Монику похоронили в поместье ее отца, на семейном участке Портсманов. Разумеется, меня на похоронах не было. Не знаю даже, что по этому поводу и сказать, но ведь коли на то пошло, я всегда испытывал к жене (в те роковые моменты, когда я был честен сам с собой) двойственное чувство. Моника отличалась тем типом красоты (слишком точно очерченные скулы, гладкие, как черный шелк, волосы и сжатые, как у завсегдатаев аристократического загородного клуба, челюсти), что раздражал меня и притягивал. Брак у нас получился старомодный – вынужденный. Ладно, пусть я немного преувеличиваю. Моника была беременна. Я пребывал в растерянности. Грядущее событие указало дорогу на матримониальное пастбище.
О подробностях похорон мне поведал Карсон Портсман, дядя Моники и единственный из членов семьи, который поддерживал с нами дружеские отношения. Моника души в нем не чаяла. Сложив руки на коленях, он сидел подле моей больничной кровати. Очки с сильными линзами, мешковатый твидовый пиджак, шапка волос, как у Альберта Эйнштейна – Карсон живо напоминал ходячий образ университетского профессора. Печально повествуя негромким голосом о том, что Эдгар, отец Моники, устроил похороны моей жены «скромно, по-домашнему», он с трудом сдерживал слезы.
В это я охотно поверил. По части скромности, во всяком случае.
В ближайшие несколько дней меня посетило много человек. С утра вихрем, словно у нее персональный двигатель внутреннего сгорания, в палату влетала мать.
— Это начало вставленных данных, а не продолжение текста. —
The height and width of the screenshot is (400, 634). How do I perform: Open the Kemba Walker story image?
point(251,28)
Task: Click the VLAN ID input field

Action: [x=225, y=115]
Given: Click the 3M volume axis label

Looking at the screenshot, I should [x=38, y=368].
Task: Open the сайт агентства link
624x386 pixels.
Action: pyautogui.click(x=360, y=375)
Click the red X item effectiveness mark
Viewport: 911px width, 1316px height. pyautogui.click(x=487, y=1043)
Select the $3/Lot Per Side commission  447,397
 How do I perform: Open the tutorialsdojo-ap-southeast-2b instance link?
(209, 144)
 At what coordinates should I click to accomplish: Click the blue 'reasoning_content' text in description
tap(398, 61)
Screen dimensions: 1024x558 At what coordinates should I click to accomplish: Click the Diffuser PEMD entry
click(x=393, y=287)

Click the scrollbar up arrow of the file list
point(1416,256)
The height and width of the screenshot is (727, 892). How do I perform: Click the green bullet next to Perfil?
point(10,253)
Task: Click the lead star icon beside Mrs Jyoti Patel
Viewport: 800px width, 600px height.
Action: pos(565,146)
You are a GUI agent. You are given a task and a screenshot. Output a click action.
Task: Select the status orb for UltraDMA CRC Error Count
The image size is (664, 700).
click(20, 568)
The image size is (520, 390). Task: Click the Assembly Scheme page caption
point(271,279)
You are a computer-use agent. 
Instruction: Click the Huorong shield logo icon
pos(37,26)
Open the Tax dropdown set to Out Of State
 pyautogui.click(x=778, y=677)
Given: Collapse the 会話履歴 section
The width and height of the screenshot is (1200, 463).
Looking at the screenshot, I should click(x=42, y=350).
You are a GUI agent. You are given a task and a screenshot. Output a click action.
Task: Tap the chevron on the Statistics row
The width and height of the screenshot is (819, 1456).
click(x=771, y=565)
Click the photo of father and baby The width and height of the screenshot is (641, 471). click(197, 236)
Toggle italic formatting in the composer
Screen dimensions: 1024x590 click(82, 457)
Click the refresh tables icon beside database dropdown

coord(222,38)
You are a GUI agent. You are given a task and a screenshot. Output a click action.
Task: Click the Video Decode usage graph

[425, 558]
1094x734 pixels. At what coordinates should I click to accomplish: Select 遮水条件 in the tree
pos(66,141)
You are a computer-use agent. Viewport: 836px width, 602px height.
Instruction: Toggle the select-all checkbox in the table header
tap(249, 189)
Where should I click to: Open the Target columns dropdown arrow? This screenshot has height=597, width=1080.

Все звали ее Лапушкой. На ней были белоснежные кроссовки «Рибок» и голубой с золотистой каемкой спортивный костюм, как у тренера. Волосы, хоть и тщательно ухоженные, были ломкими и сильно перекрашенными. Вокруг матери всегда вился сигаретный дымок. Густой слой косметики с трудом скрывал следы утраты единственной внучки. Мать отличалась удивительной энергией и не отходила от меня буквально до ночи, ухитряясь при этом постоянно пребывать в состоянии, близком к истерическому. Это странным образом успокаивало: складывалось впечатление, будто мать сходит с ума из-за меня, а не по какой-либо иной причине.
В палате стояла чуть не тропическая жара. Тем не менее, едва я засыпал, мама набрасывала на меня лишнее одеяло. Однажды я проснулся, естественно, весь в поту и услышал: она рассказывает чернокожей сиделке в форменной шапочке о том, как я попал в больницу Святой Елизаветы в последний раз – было мне тогда семь лет.
– У него оказался сальмонеллез, – объявила Лапушка заговорщическим шепотом, который звучал, словно усиленный мегафоном, правда, не самым мощным. – Кровью пахло чудовищно, она из него так и хлестала. А желчь только что в обои не впиталась.
– Так он и сейчас на розу в цвету не похож, – заметила сиделка.
Обе дружно рассмеялись.
Проснувшись на второй день своего выздоровления, я увидел мамино лицо, склонившееся надо мной.
– Помнишь? – спросила она.
В руках у нее был плюшевый Оскар-Брюзга, которого мне подарил кто-то, когда я болел сальмонеллезом. За прошедшие годы зеленый цвет превратился в салатный.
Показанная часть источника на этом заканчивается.